We now have the information necessary to plot the gene with `genemodel.plot`
```{r, fig.width=7.5, fig.height=2}
genemodel.plot(model=AT5G62640, start=25149433, bpstop=25152541, orientation="reverse", xaxis=T)
```

`genemodel.plot` automatically recongizes the types of gene features found in TAIR gene models and plots them in accurate positions and orientation. By default, UTRs are colored light blue, exons are colored dark blue and introns are indicated by the bent line. The direction of transcripton is also marked in way consitent with TAIR notation by the pointed end of the gene model. By only plotting UTRs, coding region and introns, `genemodel.plot` ignores the 'ORF' and "exon' feature types as they are redundant. 

### Alternative splicing

With a little creativity, it is easy to imagine using genemodel to plot such things as alternative splicing. For example, an exon and it's neighboring introns can be removed and replaced by a sinlge intron to create a plot showing a different splice variant.

```{r}
spl1<-data.frame(
  type=c("5' utr", "coding_region", "intron", "coding_region", "intron", "coding_region","3' utr"), 
  coordinates=c("1-50", "50-100", "100-150", "150-200", "200-250", "250-300","300-350"))

spl2<-data.frame(
  type=c("5' utr", "coding_region", "intron","coding_region","3' utr"), coordinates=c("1-50", "50-100", "100-250", "250-300","300-350"))
par(mfrow=c(2,1))
genemodel.plot(model=spl1, start=1, bpstop=350, orientation="reverse", xaxis=T)
genemodel.plot(model=spl2, start=1, bpstop=350, orientation="reverse", xaxis=F)
```


## mutation.plot function

The next function we will look at is the `mutation.plot` function which plots mutations at correct positions on an already plotted gene model. 
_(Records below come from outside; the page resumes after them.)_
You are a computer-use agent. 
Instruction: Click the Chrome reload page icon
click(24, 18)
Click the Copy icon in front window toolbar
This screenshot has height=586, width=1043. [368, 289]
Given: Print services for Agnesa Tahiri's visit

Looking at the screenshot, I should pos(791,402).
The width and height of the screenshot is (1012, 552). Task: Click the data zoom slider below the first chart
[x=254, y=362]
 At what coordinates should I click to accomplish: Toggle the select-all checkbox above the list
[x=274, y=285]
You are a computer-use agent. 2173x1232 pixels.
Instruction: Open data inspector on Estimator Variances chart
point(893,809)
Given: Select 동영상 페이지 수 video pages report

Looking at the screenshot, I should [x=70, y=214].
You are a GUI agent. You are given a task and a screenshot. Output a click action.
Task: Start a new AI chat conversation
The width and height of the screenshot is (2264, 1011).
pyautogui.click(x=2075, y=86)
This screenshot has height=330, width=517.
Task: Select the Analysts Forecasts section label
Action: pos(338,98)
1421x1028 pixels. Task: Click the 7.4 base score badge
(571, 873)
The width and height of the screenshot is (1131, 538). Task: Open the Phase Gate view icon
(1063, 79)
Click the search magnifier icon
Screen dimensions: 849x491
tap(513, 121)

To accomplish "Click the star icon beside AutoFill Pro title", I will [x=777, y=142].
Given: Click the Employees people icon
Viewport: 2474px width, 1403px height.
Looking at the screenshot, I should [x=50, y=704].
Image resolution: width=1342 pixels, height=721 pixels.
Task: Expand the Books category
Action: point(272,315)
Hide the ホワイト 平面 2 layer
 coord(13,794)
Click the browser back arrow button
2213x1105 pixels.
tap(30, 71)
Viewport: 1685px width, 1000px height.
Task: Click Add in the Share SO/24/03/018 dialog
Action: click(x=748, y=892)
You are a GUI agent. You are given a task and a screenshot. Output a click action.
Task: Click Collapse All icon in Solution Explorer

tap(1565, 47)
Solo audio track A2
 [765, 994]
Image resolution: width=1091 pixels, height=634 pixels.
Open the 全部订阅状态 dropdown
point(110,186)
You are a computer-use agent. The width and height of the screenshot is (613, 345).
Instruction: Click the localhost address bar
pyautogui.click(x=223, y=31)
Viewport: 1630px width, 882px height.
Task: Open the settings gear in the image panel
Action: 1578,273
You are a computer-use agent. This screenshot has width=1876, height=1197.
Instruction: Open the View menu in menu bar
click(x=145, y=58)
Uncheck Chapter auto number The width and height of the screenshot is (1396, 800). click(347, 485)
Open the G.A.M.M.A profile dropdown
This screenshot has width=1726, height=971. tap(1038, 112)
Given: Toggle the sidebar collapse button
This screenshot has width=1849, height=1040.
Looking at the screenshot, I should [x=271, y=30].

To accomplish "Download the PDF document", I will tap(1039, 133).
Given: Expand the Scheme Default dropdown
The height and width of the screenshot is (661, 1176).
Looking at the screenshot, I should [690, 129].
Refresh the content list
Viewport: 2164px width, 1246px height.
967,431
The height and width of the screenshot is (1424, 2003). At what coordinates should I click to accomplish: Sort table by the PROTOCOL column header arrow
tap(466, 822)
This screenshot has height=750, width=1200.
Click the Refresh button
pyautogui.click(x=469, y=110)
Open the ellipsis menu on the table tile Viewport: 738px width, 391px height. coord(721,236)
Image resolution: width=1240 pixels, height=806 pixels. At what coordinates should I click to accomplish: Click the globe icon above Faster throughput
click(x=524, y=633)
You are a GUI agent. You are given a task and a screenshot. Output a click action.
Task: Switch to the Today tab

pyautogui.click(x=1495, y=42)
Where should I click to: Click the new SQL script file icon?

```{r, fig.width=7.5, fig.height=2}
genemodel.plot(model=AT5G62640, start=25149433, bpstop=25152541, orientation="reverse", xaxis=T)
mutation.plot(25150214, 25150214, text="P->S", col="black", drop=-.15, haplotypes=c("red", "blue"))
mutation.plot(25150659, 25150659, text="V->S", col="black", drop=-.15, haplotypes=c("red"))
mutation.plot(25150639, 25150639, text="L->P", col="black", drop=-.35, haplotypes=c("blue"))
```


`mutation.plot` adds mutations to a prexisting gene model plot. In this example, amino acid substitutions are shown at exact positions. The colored dots correspond to the hapolotype group that has this mutation. The `drop` parameter can be used to offset the positionin of close mutation for easy visualization.